> What is being asked
Rewrite the entries from the line containing "استهداف طائفي بغطاء" through the line containing "إصدارات (62, 55)" as a JSON list of strings, one string per line, leaving out any blank lines.

> Data entries
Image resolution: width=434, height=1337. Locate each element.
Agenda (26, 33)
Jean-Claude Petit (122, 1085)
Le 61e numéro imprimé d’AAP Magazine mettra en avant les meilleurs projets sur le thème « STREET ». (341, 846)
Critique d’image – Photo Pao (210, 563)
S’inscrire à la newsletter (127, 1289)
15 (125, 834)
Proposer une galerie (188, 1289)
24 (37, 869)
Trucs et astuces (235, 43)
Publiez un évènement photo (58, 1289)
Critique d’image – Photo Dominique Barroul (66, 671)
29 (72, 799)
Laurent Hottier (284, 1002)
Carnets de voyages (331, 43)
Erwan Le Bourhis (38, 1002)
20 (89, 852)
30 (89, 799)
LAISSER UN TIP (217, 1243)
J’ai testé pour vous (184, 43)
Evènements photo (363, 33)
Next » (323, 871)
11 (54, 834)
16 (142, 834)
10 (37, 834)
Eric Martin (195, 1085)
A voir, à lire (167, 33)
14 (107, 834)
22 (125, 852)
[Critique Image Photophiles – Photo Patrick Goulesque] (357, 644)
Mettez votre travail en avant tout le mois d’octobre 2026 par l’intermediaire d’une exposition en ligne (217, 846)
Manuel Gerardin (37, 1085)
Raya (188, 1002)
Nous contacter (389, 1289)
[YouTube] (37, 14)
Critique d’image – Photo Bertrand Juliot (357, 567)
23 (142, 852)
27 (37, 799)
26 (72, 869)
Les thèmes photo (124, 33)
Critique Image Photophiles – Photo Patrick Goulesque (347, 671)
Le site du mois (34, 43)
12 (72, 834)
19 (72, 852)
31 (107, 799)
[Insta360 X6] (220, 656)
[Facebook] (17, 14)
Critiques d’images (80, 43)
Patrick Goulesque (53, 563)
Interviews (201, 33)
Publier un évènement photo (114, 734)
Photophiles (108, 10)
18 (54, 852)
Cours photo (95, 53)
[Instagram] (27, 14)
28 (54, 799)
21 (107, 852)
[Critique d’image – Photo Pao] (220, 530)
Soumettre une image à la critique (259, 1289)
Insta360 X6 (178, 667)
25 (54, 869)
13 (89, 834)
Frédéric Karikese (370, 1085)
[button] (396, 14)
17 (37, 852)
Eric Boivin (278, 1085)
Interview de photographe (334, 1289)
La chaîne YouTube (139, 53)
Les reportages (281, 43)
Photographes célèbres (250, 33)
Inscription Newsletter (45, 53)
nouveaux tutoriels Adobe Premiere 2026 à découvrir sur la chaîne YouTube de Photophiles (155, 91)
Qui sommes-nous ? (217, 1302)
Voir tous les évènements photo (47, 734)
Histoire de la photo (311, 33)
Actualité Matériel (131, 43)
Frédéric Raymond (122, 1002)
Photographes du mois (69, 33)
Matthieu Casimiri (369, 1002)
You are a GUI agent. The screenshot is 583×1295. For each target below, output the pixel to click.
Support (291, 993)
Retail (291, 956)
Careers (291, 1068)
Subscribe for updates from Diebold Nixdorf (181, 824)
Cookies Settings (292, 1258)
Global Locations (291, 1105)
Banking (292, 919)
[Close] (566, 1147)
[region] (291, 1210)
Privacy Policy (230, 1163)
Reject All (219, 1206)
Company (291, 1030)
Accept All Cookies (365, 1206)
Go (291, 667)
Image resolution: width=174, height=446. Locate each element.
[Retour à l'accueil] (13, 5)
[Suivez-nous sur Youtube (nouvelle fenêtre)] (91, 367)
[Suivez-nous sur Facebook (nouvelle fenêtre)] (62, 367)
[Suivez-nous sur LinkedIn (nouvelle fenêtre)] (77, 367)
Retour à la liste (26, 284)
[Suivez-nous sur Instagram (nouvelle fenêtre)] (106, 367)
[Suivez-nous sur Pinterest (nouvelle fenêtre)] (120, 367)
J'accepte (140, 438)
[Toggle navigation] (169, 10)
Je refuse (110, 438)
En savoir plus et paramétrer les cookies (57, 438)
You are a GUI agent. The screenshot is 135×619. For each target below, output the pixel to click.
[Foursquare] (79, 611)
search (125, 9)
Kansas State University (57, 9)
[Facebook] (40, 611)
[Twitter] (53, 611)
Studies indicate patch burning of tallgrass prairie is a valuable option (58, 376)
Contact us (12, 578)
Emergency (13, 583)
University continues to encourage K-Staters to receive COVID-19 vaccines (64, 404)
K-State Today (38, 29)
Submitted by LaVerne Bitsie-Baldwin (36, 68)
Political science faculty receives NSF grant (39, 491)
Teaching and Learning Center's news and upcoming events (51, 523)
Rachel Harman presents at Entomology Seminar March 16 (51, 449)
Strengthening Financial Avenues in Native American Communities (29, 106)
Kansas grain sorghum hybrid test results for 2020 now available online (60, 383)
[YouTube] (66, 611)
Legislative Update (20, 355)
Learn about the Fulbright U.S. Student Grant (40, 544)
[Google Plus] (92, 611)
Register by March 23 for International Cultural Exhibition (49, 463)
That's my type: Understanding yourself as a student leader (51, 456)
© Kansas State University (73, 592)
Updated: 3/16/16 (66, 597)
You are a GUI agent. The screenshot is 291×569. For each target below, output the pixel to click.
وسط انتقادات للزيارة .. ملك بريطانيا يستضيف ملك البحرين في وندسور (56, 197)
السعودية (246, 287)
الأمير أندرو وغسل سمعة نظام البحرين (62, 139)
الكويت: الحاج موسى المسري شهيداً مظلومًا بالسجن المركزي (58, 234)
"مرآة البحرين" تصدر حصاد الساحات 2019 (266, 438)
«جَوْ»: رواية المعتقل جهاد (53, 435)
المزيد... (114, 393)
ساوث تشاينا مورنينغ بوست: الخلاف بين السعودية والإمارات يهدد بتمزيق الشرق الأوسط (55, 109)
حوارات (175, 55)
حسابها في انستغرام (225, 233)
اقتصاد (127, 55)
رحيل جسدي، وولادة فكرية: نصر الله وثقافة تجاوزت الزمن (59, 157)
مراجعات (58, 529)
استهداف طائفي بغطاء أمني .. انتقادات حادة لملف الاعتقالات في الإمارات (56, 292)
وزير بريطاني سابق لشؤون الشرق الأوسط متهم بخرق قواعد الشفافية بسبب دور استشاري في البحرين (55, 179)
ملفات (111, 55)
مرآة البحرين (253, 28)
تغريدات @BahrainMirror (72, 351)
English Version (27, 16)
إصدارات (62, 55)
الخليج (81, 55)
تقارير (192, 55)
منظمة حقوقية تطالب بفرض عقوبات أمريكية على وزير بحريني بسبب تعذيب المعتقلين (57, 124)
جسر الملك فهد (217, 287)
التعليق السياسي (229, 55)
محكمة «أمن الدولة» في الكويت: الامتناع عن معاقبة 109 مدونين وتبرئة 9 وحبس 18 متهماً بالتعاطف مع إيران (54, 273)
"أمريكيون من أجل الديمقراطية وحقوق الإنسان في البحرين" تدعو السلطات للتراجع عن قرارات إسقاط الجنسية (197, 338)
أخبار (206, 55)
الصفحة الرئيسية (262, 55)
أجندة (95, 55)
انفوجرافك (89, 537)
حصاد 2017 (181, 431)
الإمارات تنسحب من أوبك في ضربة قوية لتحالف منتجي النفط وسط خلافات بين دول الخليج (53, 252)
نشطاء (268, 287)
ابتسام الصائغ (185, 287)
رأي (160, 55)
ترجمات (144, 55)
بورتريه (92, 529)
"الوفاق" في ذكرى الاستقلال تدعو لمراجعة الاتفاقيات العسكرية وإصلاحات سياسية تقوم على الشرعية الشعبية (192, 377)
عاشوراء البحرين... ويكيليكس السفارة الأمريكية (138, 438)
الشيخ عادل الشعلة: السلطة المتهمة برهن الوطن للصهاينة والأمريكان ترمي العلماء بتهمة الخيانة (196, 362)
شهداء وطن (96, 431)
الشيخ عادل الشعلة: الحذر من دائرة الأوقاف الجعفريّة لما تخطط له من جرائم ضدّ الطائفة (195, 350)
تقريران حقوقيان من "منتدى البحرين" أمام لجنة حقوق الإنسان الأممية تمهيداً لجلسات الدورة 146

> Task answer
[
  "استهداف طائفي بغطاء أمني .. انتقادات حادة لملف الاعتقالات في الإمارات (56, 292)",
  "وزير بريطاني سابق لشؤون الشرق الأوسط متهم بخرق قواعد الشفافية بسبب دور استشاري في البحرين (55, 179)",
  "ملفات (111, 55)",
  "مرآة البحرين (253, 28)",
  "تغريدات @BahrainMirror (72, 351)",
  "English Version (27, 16)",
  "إصدارات (62, 55)"
]